The authors recommended that the “United States should view with suspicion the continued penetration of the U.S. telecommunications market by Chinese telecommunications companies.”
The strong recommendations have been noticed here in Canada, where Huawei has had close dealings with our telecom firms such as Bell, Telus, Sasktel and Wind. The companies were courted by Ontario in 2010, and outgoing Ontario Premier Dalton McGuinty’s government provided $6.5 million to Huawei to create jobs in the province.
The federal government is now signalling that it may use national security concerns to block the Chinese firm from bidding on government telecommunications and email network contracts, according to The Globe and Mail.
Meanwhile, in a seemingly contradictory position, the Harper Conservatives appear ready to allow the Chinese state-owned oil company, CNOOC, to make a major investment in Canada’s “strategic” oil patch by purchasing Nexen.
Why focus only at Huawei, and ZTE, and even CNOOC for that matter? Should the Harper government be looking at all foreign corporations with ties to governments, with a large amount of influence and outright control of important government functions and vital services?
Consider this: all of the concerns raised about China-based Huawei and ZTE can equally be applied to U.S.-based Lockheed Martin.
Our government is staking much of our national security infrastructure on the world’s largest aerospace, defence and telecommunications company. Lockheed Martin has been awarded billions of dollars in government contracts in recent years, and is set to provide almost all of Canada’s transport and fighter aircraft.
The company provides plenty of other government services as well, including our census.
You want close connections to government? Of Lockheed Martin’s $44 billion in revenue, 94.6 per cent is dependent upon national defence spending — most of that from the Pentagon. Close dependence on a foreign government doesn’t come any cosier than that.
The U.S. representatives seemed quite concerned about Huawei’s relationship with consulting firms (otherwise known as lobbyists). In Canada, Lockheed Martin has hired CFN Consultants to handle its government relations, including the F-35 stealth fighter file. CFN Consultants is staffed by former generals and top brass from the Canadian Forces. Seems sinister to me.
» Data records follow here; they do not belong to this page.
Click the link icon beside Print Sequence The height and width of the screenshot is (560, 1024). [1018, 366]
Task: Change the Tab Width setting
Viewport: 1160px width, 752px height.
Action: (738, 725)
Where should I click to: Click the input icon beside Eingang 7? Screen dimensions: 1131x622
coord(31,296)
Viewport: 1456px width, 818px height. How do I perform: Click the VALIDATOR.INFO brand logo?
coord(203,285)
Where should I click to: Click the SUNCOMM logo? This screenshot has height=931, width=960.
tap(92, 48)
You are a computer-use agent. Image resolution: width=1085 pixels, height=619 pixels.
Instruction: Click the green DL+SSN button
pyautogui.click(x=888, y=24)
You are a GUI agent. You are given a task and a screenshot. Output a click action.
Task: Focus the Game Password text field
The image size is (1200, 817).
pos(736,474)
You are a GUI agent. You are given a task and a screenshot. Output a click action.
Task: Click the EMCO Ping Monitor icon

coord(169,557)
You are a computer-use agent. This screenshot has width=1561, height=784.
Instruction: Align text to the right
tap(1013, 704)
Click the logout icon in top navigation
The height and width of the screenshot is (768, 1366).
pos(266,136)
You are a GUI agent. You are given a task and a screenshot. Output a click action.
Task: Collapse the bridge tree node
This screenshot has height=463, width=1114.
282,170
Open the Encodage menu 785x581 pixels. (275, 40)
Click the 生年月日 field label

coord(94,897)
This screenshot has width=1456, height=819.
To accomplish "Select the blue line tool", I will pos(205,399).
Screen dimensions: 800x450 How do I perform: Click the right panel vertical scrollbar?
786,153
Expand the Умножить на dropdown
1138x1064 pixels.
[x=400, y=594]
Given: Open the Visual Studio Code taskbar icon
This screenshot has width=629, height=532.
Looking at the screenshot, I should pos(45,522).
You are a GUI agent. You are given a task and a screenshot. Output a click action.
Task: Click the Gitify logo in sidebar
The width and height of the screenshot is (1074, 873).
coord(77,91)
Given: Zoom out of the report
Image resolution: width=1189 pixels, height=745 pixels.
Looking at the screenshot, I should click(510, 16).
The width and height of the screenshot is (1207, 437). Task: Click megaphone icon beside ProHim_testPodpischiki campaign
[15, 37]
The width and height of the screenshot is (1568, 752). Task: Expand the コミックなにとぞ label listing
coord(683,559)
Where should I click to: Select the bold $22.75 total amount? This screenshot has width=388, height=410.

And when Canadian journalists at CTV’s W5 were investigating the F-35 program, another one of Lockheed Martin’s hired consulting firms, Thornley Fallis, apparently clamped down on any information going to Canada’s largest private broadcaster. CTV described it as a “no interview to W5” policy shared between Lockheed Martin and the Canadian government.
In fact, that same consulting firm hired by Lockheed Martin has also worked for three federal government departments which selected the US defence giant’s F-35 stealth fighters in a multi-billion-dollar sole-source deal to replace Canada’s CF-18 fleet, according to CTV’s W5.
The U.S. report expressed frustration at ZTE’s secrecy, saying, “the Committee does not understand why it refuses to answer direct questions about the details of those projects.” Sound familiar?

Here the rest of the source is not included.